* Start *
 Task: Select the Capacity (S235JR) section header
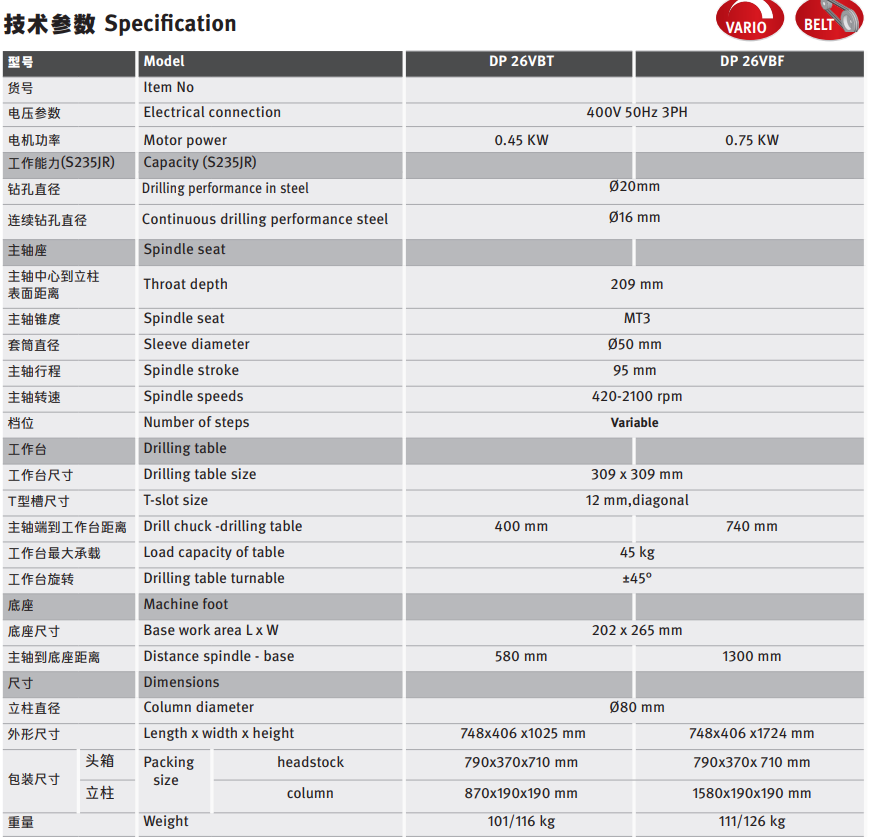pyautogui.click(x=199, y=163)
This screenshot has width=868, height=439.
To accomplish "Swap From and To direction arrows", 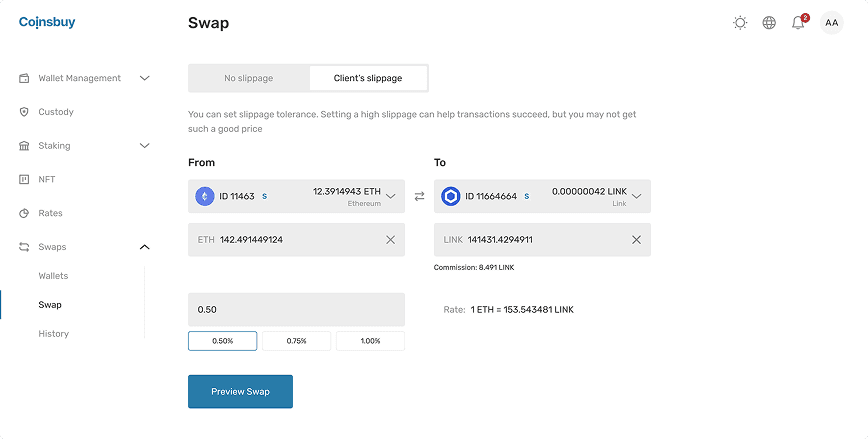I will pos(420,196).
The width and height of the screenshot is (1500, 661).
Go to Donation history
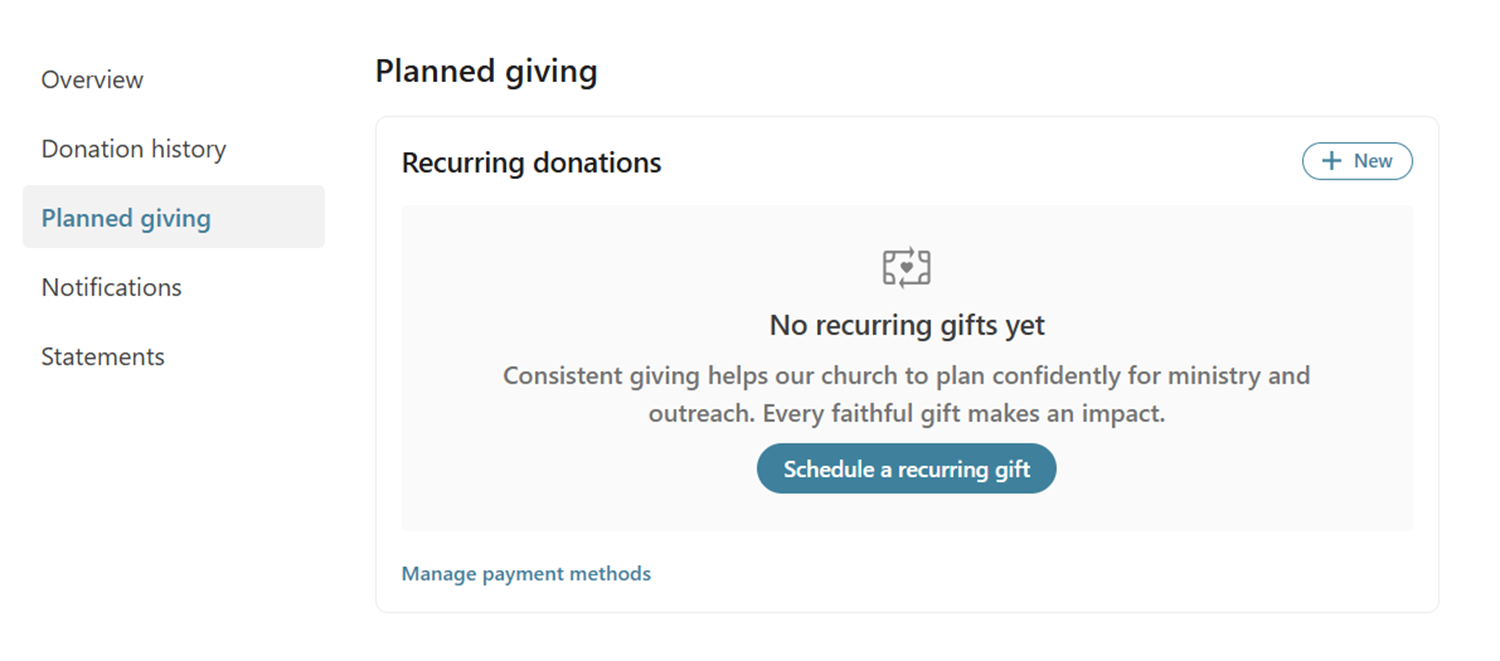point(134,149)
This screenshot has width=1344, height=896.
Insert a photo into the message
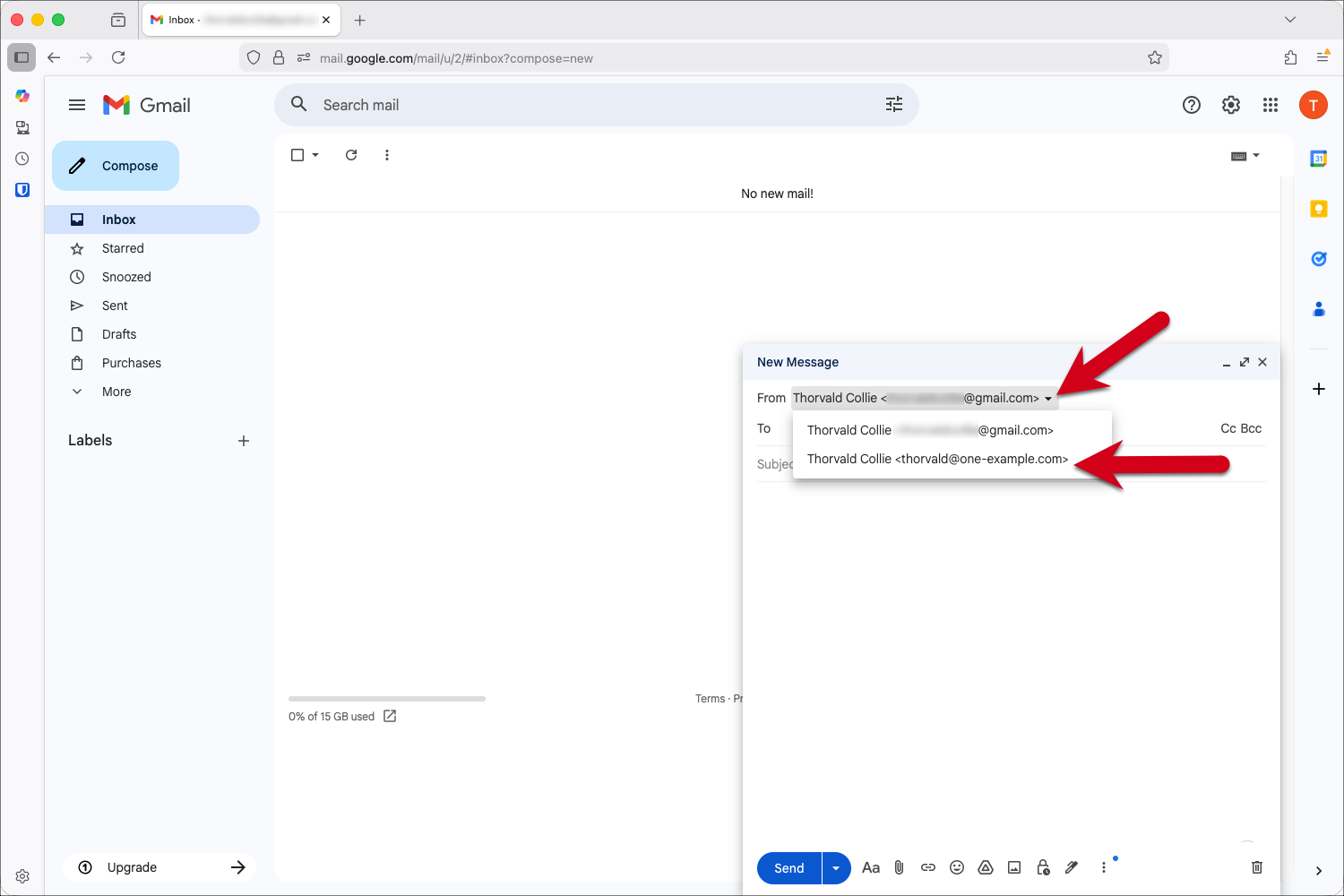[x=1014, y=867]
* End *
▶ _WRITTEN PROBLEM_: Rewrite the records from the line containing "The width and" through the final line as a Markdown table with the columns No. and Line, numbering each row and omitting blank lines. Leave the pictures out of the table.

▶ _IN RESPONSE_:
| No. | Line |
|---|---|
| 1 | The width and height of the screenshot is (1500, 661). |
| 2 | Go to Donation history |
| 3 | point(134,149) |
| 4 | This screenshot has width=1344, height=896. |
| 5 | Insert a photo into the message |
| 6 | [x=1014, y=867] |